AP: "Students have again put up tents near the site where University of California, Davis police used pepper spray on seated protesters in a conflict that has sparked outrage and calls for the school chancellor's resignation. The encampment was again erected Monday, hours after the campus police chief was put on administrative leave and the chancellor was shouted down at a demonstration while trying to apologize for the incident that happened at a protest held Friday in support of the Occupy Wall Street movement." Related Sacramento Bee story here.

Al Jazeera: "Activists in Egypt are calling for a mass demonstration in Cairo against the country's ruling military council after three days of clashes between protesters and government forces left at least 33 people dead and hundreds injured." ...

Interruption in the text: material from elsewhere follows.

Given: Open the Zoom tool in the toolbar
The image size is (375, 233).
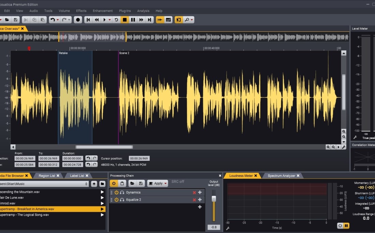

     ... Washington Post Update: "Three American college students have been arrested and accused of participating in the violent demonstrations that are sweeping this capital city. The protests, now in their fourth day, are posing the greatest threat to Egypt’s military leaders since the ouster of President Hosni Mubarak last February, and could jeopardize parliamentary elections scheduled for Monday." ...

     ... Al Jazeera Update 2: "Egyptians angry over the slow transition to civilian rule have remained in the streets of the capital and other cities, continuing their protests despite apparent concessions offered by the country's ruling military council. Tens of thousands of protesters packed central Cairo's Tahrir Square late on Tuesday night, shouting 'Leave! Leave!', hours after Field Marshal Muhammed Hussein Tantawi, the chief of the Supreme Council of the Armed Forces (SCAF), finished a short speech broadcast on state media." With video.